> [TEXTO DE ORIGEN]
────────

Le has amasado –pan de ternura-
(pan de ternura: pan de dolor)
de tu reposo, de tu sudor,
de tu demencia, de tu cordura,
la vida ha sido la levadura.
con la constancia del soñador
le has amasado – pan de ternura-
(pan de ternura: pan de dolor).
Como suele ocurrir con rumores infundados y sensacionalismos, el paso del tiempo y la aparición de nuevos bulos fueron sumiendo nuestro caso en el olvido. El desarrollo urbanístico y la piqueta hicieron el resto, borrando todo vestigio de la finca. Y hoy, en Peña Grande, como veremos a continuación, no queda nada que recuerde lo sucedido aquel mes de noviembre de 1935.
La localización de la casa.
No ha sido fácil dar con el lugar donde se levantaba la casa de la familia Passapera. En los artículos de prensa de la época no aparecía ningún dato de localización (dirección, etc.); tan solo se mencionaba que la finca se encontraba en un montículo al lado de la vía del tranvía. Quien conozca Peña Grande y el trazado del antiguo tranvía convendrá enseguida que con estos datos no basta, pues la antigua vía del tranvía deja a su derecha una ladera a lo largo de todo su recorrido por la actual c/ de Joaquín Lorenzo. La inspección
in situ, recorriendo las calles de Peña Grande y preguntando a algún antiguo vecino, también resultó infructuosa: no había ningún rastro de la misteriosa casa. Por último, la búsqueda de una relación entre la familia propietaria y Peña Grande tampoco daba resultado: los artículos sobre el caso hablaban erróneamente de la familia Pasapera, cuando en realidad resultó ser Passapera.
Tras mucho releer, hallamos por fin el dato que nos guió. En uno de los reportajes de prensa sobre el suceso, se mencionaba que uno de los miembros de la familia había dirigido el Centro Espiritualista Español y, por suerte, dimos con un artículo de 1931 sobre dicho centro en el que, ahora sí, aparecía el nombre correcto: José Passapera Fuertes.
Con estos datos, a continuación encontramos la esquela de José Passapera, que no publicamos para no resultar irrespetuosos. Allí se mencionaba que falleció en 1968 en su finca “La Esperanza” de Peña Grande. Afortunadamente, en nuestros archivos teníamos copia de algunos números de la antigua revista editada por la Asociación de Fomento de Peña Grande (entre 1928 y 1951). En uno de ellos, de 1950, topamos con el siguiente anuncio:
La casa no dejaba lugar a dudas y por fin aparecía una dirección: Ramón y Cajal, 5. Según el callejero municipal, esta calle pasó a denominarse Islas Nicobar en 1953 y desapareció en 1991, con la reparcelación iniciada a finales de los 80 para la apertura de la continuación de la Avenida de la Ilustración a su paso por Peña Grande. Pero allí estaba otra vez la revista de Asociación de Fomento, con un plano parcelario de 1930, para sacarnos del atolladero.
Trasladarlo al plano actual resultó sencillo, como puede apreciarse en las vistas aéreas que mostramos a continuación. La parcela, que limitaba al noroeste con el arroyo de La Veguilla, lo hace actualmente con la c/ Ramón Castroviejo y la continuación de la M-30 / Avda. de la Ilustración. Y al este, que limitaba con Ramón y Cajal (o Islas Nicobar), al desaparecer la calle lindaría ahora con otros edificios de viviendas con entrada por la c/ Isla Malaíta. Donde estuvo la Granja La Esperanza se encuentra hoy día un edificio nuevo de viviendas y la piscina de otro, ajenos a todo el revuelo que un día se armó a su alrededor.
(Planos: Ortofotomapa Comunidad 1975 y Ortofotomapa Comunidad 2011; Planea CM)
Vista desde la esquina de Isla Malaíta con Joaquín Lorenzo, donde puede apreciarse la pendiente del montículo donde estuvo la Granja La Esperanza.

────────

> [QUÉ HACER]
Copia sin cambiar nada el fragmento del texto sobre la casa de Peña Grande que va desde "Como suele ocurrir" hasta "noviembre de 1935.". El listado procede de una fuente distinta de la del texto sobre la casa de Peña Grande.

────────

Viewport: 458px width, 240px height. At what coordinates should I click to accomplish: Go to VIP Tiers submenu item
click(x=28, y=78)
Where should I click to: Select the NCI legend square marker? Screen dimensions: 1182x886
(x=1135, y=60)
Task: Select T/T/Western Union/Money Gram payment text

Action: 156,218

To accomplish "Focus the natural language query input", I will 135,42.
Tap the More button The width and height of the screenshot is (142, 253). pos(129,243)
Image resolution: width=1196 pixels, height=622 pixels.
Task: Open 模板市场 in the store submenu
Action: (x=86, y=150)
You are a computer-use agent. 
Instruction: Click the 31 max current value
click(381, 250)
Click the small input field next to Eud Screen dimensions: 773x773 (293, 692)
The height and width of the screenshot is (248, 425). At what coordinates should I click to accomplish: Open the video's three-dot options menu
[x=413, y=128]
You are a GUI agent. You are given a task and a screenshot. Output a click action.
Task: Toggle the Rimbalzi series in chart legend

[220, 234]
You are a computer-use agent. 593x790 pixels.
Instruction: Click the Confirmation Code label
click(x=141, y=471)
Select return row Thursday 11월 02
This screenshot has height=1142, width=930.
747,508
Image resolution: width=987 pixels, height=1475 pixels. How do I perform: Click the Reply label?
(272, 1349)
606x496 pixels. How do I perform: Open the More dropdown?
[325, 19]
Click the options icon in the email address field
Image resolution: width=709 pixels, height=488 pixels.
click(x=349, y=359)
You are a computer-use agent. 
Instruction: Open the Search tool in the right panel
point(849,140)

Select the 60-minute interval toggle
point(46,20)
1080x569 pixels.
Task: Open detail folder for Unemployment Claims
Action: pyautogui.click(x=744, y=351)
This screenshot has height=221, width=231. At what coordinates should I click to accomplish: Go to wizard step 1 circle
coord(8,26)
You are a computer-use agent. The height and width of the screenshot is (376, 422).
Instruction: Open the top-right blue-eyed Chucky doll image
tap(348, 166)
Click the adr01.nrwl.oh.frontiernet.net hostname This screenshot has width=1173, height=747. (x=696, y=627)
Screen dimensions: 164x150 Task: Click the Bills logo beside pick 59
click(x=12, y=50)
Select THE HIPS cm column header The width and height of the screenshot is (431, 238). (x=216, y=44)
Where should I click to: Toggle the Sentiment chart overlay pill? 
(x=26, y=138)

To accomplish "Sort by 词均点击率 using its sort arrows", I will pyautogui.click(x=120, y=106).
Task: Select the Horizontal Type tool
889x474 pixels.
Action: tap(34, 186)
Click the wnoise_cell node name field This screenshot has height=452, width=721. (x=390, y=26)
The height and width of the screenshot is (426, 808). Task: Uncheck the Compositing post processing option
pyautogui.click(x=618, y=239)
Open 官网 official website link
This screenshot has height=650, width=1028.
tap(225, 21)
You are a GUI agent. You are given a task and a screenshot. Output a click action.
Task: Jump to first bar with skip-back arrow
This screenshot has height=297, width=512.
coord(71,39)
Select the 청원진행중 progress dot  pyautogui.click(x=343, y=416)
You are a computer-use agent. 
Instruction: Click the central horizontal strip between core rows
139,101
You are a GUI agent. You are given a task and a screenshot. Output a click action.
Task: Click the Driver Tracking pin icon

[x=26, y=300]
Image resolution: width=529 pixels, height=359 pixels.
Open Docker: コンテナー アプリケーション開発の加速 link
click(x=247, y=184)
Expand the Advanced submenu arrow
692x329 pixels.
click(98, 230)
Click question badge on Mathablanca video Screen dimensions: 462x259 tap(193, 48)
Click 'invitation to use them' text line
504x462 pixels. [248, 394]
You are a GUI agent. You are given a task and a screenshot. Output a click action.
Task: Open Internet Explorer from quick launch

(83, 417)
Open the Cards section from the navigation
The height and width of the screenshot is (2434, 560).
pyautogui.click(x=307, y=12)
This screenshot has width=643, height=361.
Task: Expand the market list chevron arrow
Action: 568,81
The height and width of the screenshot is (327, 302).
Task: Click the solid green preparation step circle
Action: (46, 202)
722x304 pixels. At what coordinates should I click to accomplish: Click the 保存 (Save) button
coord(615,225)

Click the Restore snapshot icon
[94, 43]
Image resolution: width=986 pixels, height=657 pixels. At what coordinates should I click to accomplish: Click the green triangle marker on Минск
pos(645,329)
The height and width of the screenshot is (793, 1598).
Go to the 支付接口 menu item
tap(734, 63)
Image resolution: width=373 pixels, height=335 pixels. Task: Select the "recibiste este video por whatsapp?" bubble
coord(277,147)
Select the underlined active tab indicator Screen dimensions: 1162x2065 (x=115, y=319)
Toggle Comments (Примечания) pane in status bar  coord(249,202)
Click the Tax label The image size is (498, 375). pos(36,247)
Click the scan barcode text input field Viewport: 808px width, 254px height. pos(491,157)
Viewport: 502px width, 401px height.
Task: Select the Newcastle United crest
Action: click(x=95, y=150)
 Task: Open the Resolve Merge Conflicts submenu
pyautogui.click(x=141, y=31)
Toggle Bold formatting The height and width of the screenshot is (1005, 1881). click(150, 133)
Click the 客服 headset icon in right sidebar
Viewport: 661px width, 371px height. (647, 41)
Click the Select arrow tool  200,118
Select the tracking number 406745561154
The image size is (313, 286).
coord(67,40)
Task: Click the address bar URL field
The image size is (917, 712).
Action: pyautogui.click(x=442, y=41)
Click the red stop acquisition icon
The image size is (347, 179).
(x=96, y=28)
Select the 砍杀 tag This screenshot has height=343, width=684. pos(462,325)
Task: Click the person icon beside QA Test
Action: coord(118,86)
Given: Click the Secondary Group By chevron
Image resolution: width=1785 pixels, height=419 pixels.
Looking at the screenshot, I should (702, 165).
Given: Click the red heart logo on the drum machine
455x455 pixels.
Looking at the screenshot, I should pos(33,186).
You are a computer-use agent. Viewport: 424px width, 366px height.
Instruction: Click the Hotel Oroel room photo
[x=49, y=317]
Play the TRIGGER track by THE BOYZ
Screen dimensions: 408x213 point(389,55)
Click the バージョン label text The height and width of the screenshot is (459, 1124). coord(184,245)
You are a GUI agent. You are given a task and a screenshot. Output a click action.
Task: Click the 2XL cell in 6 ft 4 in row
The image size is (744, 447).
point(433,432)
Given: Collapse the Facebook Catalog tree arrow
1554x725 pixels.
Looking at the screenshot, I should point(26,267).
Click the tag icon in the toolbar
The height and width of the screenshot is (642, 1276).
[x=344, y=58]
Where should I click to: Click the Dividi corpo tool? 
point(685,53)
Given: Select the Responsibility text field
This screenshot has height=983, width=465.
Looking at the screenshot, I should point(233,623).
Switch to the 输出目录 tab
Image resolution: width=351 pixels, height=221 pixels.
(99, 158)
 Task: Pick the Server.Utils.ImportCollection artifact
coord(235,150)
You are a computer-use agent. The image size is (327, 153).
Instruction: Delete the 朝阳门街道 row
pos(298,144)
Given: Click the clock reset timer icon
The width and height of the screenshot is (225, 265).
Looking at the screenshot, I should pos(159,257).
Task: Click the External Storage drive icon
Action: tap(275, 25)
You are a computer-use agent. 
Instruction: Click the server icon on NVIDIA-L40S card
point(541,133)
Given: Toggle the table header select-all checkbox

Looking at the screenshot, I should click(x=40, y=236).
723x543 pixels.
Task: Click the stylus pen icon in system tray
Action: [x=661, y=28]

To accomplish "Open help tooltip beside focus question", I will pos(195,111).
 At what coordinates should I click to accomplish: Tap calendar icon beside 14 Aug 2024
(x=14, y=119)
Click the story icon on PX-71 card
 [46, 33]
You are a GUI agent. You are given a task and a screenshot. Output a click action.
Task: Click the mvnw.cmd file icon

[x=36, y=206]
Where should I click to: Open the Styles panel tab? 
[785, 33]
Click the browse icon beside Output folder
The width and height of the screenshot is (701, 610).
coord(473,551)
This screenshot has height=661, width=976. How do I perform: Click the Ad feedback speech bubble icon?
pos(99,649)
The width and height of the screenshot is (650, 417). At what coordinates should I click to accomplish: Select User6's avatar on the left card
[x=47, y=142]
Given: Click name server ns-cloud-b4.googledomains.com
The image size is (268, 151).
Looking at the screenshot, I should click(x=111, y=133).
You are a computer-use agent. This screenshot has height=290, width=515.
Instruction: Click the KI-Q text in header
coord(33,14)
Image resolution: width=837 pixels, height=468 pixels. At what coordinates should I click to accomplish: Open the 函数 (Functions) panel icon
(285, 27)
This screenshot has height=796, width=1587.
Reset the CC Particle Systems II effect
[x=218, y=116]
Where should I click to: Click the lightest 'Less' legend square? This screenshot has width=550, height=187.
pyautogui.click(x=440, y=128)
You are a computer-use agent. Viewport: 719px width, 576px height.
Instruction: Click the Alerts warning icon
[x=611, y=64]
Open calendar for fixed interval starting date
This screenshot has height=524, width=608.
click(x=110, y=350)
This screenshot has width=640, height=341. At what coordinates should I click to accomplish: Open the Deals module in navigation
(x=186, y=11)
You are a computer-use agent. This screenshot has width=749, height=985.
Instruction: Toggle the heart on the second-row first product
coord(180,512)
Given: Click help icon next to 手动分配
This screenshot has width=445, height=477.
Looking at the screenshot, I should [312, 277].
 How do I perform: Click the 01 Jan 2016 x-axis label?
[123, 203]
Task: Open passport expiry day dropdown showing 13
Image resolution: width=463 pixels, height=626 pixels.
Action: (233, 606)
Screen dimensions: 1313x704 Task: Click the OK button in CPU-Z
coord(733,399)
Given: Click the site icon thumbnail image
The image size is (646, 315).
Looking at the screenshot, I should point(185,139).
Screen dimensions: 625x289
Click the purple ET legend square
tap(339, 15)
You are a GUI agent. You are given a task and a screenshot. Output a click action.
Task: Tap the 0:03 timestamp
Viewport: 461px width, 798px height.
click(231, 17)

────────

> [RESPUESTA DEL EJERCICIO]
Como suele ocurrir con rumores infundados y sensacionalismos, el paso del tiempo y la aparición de nuevos bulos fueron sumiendo nuestro caso en el olvido. El desarrollo urbanístico y la piqueta hicieron el resto, borrando todo vestigio de la finca. Y hoy, en Peña Grande, como veremos a continuación, no queda nada que recuerde lo sucedido aquel mes de noviembre de 1935.